'''

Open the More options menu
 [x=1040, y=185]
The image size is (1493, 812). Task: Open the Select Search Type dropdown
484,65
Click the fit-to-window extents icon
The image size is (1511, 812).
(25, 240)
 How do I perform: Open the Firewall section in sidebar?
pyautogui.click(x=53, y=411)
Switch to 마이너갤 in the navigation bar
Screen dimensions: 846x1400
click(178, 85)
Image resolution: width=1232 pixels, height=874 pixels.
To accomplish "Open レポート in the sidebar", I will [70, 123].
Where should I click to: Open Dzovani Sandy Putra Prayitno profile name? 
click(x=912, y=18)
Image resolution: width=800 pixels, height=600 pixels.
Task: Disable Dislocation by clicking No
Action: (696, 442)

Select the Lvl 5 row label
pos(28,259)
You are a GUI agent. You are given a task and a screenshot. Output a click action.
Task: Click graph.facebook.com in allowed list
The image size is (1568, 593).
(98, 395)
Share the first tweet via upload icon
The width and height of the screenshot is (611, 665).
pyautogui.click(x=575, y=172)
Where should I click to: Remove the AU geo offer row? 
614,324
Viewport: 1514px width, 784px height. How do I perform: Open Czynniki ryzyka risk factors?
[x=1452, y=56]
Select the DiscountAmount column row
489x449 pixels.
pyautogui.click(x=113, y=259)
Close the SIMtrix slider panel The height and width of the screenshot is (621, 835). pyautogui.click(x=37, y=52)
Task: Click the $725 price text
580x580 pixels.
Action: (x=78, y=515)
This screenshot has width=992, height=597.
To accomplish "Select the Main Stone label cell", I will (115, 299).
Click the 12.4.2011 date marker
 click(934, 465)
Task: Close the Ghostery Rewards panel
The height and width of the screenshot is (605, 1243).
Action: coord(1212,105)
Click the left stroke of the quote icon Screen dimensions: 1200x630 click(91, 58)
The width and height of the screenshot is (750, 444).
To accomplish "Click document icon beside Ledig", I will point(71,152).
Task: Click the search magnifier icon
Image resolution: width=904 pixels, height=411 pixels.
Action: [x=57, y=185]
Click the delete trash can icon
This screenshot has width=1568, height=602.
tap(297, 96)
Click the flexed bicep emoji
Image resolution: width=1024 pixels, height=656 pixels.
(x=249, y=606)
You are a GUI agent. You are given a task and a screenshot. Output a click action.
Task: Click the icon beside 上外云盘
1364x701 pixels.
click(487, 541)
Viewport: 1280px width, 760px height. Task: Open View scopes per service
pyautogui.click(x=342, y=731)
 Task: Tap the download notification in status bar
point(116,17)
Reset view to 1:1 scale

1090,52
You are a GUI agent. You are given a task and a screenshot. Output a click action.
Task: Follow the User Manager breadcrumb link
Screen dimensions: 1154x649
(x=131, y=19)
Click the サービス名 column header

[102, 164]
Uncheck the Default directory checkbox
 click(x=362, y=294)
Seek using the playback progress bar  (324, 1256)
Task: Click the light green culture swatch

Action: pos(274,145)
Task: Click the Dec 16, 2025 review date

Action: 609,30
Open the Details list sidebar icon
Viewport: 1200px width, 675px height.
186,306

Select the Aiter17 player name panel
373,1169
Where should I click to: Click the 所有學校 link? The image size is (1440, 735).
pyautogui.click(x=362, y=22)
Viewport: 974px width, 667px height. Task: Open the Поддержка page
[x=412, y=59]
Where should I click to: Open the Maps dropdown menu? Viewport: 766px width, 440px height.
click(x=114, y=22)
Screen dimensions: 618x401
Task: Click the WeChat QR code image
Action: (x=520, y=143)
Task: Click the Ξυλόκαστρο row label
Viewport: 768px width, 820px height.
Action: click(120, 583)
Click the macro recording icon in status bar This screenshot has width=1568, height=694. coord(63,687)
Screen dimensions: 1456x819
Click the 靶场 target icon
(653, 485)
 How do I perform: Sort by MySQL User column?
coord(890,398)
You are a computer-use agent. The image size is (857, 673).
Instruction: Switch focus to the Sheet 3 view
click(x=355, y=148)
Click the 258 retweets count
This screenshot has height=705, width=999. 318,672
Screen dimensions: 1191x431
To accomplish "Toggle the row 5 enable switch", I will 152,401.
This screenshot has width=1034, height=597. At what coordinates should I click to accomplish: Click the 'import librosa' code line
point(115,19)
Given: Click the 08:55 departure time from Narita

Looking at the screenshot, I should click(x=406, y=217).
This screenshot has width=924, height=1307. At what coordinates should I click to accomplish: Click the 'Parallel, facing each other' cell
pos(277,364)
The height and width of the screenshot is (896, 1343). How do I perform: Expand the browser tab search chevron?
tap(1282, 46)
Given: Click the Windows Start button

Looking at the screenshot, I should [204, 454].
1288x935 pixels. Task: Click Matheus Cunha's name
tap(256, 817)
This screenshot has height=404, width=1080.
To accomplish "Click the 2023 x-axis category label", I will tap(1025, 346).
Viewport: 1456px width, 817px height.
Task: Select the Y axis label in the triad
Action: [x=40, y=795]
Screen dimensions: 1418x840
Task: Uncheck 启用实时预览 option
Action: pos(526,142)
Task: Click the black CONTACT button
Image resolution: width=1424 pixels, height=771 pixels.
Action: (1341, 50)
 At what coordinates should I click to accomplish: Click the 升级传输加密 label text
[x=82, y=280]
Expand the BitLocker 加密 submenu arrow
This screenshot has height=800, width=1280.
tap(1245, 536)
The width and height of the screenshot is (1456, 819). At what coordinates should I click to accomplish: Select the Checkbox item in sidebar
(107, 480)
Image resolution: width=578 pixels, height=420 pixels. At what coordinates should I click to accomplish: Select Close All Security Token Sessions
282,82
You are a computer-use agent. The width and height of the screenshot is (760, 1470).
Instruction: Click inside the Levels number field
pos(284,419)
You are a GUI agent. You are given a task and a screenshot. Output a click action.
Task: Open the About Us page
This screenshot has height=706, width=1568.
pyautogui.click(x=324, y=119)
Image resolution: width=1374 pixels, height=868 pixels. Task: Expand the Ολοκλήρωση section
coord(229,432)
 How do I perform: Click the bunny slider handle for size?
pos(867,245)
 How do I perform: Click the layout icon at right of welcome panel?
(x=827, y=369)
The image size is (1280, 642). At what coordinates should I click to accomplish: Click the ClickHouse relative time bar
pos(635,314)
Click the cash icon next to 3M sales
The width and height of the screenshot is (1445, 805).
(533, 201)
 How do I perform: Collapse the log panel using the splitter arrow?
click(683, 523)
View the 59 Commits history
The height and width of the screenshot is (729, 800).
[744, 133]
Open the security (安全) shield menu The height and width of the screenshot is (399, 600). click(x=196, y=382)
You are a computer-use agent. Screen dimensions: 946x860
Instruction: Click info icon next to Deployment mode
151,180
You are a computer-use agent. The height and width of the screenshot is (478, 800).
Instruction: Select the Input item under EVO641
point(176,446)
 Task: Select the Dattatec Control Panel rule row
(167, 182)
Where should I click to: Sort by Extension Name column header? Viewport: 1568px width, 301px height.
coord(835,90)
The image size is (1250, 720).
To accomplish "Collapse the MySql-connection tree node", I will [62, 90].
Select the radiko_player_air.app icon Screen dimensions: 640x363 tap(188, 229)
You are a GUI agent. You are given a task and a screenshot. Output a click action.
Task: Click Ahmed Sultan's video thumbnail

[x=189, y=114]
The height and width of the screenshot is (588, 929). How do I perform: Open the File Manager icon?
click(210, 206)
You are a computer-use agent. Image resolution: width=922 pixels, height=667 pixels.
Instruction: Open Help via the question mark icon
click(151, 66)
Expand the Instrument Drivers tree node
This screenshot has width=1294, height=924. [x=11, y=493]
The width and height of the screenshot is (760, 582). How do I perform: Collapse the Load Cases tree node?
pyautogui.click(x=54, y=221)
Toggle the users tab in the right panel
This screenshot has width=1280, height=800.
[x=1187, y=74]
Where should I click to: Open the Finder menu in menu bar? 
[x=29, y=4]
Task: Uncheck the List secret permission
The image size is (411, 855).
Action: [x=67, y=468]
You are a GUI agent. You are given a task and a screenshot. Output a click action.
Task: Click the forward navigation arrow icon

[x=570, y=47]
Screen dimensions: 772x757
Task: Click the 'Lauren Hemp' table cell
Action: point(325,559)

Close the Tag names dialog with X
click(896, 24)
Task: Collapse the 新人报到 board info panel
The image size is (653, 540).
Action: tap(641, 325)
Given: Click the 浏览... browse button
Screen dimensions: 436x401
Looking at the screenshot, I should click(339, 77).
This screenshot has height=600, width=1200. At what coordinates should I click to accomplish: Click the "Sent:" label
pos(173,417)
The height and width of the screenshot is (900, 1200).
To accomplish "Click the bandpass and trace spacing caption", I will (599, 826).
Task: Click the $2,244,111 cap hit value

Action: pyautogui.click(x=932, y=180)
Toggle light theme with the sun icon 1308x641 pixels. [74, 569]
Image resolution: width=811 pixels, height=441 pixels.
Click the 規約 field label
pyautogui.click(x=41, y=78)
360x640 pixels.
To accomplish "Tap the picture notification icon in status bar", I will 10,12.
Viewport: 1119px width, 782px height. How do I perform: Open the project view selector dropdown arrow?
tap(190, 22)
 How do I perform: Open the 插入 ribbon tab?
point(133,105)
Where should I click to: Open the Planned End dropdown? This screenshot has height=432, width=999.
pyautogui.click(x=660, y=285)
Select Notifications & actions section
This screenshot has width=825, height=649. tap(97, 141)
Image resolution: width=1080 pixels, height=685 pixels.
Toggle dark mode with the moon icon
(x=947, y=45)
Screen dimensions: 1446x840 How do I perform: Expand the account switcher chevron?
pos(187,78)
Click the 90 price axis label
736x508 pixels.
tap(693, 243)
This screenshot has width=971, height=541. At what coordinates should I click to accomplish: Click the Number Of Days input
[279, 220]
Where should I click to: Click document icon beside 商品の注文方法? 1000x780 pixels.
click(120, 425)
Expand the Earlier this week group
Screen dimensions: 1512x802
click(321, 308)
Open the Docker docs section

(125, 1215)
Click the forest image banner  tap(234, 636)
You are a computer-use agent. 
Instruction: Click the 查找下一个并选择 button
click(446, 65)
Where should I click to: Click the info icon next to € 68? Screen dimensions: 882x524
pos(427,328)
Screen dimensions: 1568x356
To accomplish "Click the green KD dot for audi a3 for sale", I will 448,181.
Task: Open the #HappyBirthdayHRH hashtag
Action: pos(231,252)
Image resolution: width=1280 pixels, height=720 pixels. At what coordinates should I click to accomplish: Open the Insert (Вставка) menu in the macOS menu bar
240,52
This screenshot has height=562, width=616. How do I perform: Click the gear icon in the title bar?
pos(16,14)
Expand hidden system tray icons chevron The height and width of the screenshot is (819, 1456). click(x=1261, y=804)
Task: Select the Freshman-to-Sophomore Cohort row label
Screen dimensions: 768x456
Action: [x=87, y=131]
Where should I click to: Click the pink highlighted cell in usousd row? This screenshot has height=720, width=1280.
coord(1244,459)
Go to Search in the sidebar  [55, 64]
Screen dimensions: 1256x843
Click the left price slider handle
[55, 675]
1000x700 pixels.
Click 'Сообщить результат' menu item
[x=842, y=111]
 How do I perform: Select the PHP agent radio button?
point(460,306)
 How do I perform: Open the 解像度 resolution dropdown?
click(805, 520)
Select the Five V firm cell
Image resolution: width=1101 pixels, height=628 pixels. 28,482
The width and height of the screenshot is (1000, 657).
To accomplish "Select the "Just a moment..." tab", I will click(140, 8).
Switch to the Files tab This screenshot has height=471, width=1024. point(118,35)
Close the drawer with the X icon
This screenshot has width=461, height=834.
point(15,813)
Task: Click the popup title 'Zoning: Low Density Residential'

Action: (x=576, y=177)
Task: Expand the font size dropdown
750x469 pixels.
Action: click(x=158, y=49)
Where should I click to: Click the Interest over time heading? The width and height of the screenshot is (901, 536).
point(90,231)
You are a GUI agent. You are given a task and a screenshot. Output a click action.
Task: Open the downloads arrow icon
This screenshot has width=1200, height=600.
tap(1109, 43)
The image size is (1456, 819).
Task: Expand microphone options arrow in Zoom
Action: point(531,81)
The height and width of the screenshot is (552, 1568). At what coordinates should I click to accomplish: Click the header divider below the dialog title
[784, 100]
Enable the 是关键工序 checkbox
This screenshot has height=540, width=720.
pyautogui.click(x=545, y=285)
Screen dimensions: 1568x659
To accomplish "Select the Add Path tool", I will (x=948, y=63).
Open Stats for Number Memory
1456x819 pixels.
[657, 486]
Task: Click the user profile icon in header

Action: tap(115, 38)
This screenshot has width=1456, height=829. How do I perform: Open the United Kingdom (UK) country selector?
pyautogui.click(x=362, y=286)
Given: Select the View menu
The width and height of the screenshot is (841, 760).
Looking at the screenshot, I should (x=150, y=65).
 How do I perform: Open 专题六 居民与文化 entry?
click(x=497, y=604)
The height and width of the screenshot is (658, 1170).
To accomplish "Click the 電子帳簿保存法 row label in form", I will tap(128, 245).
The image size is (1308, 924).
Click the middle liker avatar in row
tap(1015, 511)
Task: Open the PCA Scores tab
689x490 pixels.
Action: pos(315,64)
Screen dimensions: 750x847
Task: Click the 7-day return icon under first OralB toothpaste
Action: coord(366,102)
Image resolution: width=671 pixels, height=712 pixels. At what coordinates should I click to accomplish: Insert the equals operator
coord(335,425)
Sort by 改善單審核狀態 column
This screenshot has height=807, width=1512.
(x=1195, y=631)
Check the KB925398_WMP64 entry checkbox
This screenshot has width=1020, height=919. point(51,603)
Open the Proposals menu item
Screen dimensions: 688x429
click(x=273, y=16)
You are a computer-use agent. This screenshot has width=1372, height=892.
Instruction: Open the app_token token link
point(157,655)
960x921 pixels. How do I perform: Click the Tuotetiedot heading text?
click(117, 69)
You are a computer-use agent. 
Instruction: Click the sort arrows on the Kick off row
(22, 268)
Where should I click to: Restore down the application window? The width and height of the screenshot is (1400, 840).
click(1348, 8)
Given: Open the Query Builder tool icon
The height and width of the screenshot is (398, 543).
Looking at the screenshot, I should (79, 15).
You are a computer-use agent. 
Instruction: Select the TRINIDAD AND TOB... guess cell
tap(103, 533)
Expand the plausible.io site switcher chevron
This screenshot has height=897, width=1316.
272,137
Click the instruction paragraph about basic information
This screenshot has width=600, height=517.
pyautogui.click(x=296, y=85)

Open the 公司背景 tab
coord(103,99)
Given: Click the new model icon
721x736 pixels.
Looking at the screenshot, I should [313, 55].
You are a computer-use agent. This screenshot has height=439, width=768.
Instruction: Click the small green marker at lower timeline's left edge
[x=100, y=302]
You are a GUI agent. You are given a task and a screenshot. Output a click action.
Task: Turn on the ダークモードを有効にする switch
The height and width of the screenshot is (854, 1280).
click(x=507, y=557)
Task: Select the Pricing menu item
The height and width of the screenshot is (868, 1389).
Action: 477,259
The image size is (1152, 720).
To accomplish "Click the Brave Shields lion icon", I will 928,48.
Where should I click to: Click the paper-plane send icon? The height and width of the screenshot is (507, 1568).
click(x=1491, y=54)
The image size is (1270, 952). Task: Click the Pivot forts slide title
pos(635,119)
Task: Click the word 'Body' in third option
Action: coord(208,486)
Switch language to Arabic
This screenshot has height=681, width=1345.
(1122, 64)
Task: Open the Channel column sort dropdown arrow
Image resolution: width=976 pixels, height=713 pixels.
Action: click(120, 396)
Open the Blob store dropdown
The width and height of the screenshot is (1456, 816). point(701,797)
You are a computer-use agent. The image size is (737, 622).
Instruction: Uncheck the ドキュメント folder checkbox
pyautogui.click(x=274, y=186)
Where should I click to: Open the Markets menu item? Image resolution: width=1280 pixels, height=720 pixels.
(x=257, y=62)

'''

* **Problem details**: With the line holding "1000x700 pixels." as the first and the line holding "The height and width of the screenshot is (658, 1170)." as the last, please transcribe exactly the lines of the material above in that range and nothing else.

* **Result of this exercise**:
1000x700 pixels.
Click 'Сообщить результат' menu item
[x=842, y=111]
 How do I perform: Select the PHP agent radio button?
point(460,306)
 How do I perform: Open the 解像度 resolution dropdown?
click(805, 520)
Select the Five V firm cell
Image resolution: width=1101 pixels, height=628 pixels. 28,482
The width and height of the screenshot is (1000, 657).
To accomplish "Select the "Just a moment..." tab", I will click(140, 8).
Switch to the Files tab This screenshot has height=471, width=1024. point(118,35)
Close the drawer with the X icon
This screenshot has width=461, height=834.
point(15,813)
Task: Click the popup title 'Zoning: Low Density Residential'

Action: (x=576, y=177)
Task: Expand the font size dropdown
750x469 pixels.
Action: click(x=158, y=49)
Where should I click to: Click the Interest over time heading? The width and height of the screenshot is (901, 536).
point(90,231)
You are a GUI agent. You are given a task and a screenshot. Output a click action.
Task: Open the downloads arrow icon
This screenshot has width=1200, height=600.
tap(1109, 43)
The image size is (1456, 819).
Task: Expand microphone options arrow in Zoom
Action: point(531,81)
The height and width of the screenshot is (552, 1568). At what coordinates should I click to accomplish: Click the header divider below the dialog title
[784, 100]
Enable the 是关键工序 checkbox
This screenshot has height=540, width=720.
pyautogui.click(x=545, y=285)
Screen dimensions: 1568x659
To accomplish "Select the Add Path tool", I will (x=948, y=63).
Open Stats for Number Memory
1456x819 pixels.
[657, 486]
Task: Click the user profile icon in header

Action: tap(115, 38)
This screenshot has width=1456, height=829. How do I perform: Open the United Kingdom (UK) country selector?
pyautogui.click(x=362, y=286)
Given: Select the View menu
The width and height of the screenshot is (841, 760).
Looking at the screenshot, I should (x=150, y=65).
 How do I perform: Open 专题六 居民与文化 entry?
click(x=497, y=604)
The height and width of the screenshot is (658, 1170).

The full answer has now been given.